Interessante notare che i promotori, spalleggiati con forza dalla Chiesa Cattolica croata, hanno dichiarato di essere stati spinti a tale iniziativa referendaria dopo che a maggio in Francia sono state legalizzate le nozze gay, «per prevenire che lo stesso accada anche in Croazia». Con questa modifica, la Croazia si è unita a Lettonia, Lituania, Polonia, Ungheria e Bulgaria, i cinque Paesi dell’UE che hanno già una definizione esclusivamente eterosessuale del matrimonio nelle rispettive Costituzioni.
Russia.

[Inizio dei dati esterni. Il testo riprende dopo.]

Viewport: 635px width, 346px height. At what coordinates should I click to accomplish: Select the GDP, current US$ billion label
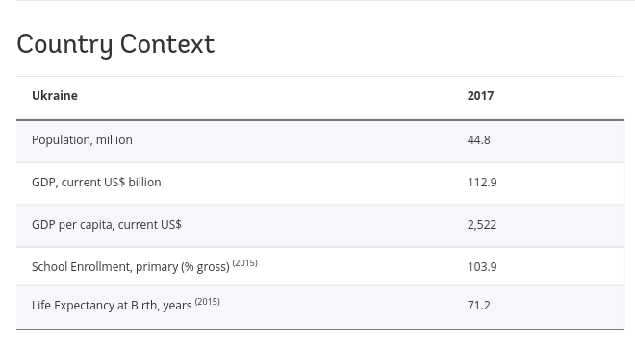[96, 183]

Il Parlamento russo ha approvato una legge che vieta la propaganda omosessuale su tutto il territorio nazionale e per di più, con un provvedimento ad hoc, il premier Putin ha bloccato ogni trattato con gli altri Paesi europei ed in particolare con Francia, Spagna e Gran Bretagna circa le adozioni di bambini russi, perché tali Stati contemplano il matrimonio gay.

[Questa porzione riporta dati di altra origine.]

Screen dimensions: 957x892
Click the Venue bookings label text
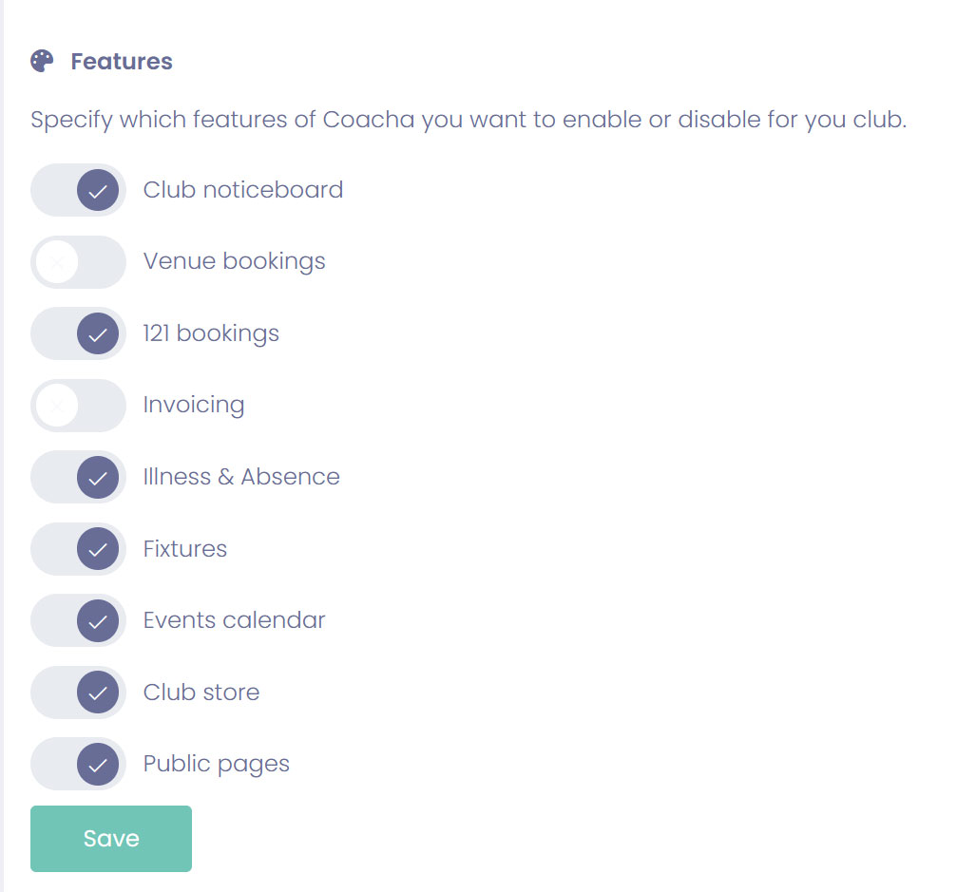(234, 261)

Le anime più sensibili e tolleranti tendono a ritenere inaccettabili norme che puniscono il comportamento omosessuale, ma occorre considerare che nella quasi totalità dei casi elencati, tali misure restrittive mirano essenzialmente ad impedire la propaganda omosessuale, ossia tutte quelle manifestazioni pubbliche (pubblicità, gay pride, comportamenti scandalosi, ecc.) che possono costituire occasione di scandalo per la popolazione, soprattutto minorile. È chiaro che tali provvedimenti finiscono per limitare, anche fortemente, la libertà stessa della persona con tendenze omosessuali ma è altresì opportuno ricordare che l’errore, o ciò che non è conforme al diritto naturale, non ha diritti e non può averne, pena la sua propagazione nel tessuto sociale a danno dell’intera collettività. D’altra parte, la pacifica convivenza tra i fautori della teoria del gender ed il resto della popolazione rappresenta una pura utopia. L’invocazione del falso principio di non discriminazione per acquisire agevolazioni o diritti (dunque guadagnare posizioni) costituisce il primo strumento di lotta delle avanguardie rivoluzionarie, le quali non si accontentano di raggiungere qualche obbiettivo, ma mirano ad abbattere la legge naturale e ad instaurare una vera e propria dittatura al contrario. La legge sulla cosiddetta omofobia, già presente in alcuni Paesi europei e dibattuta anche in Italia, è l’esempio di tale ribaltamento legislativo: in questo caso, ad essere fortemente ristretta è la libertà di tutti coloro che credono nell’esistenza di soli due sessi e concepiscono la famiglia come fondata sul matrimonio tra un uomo e una donna.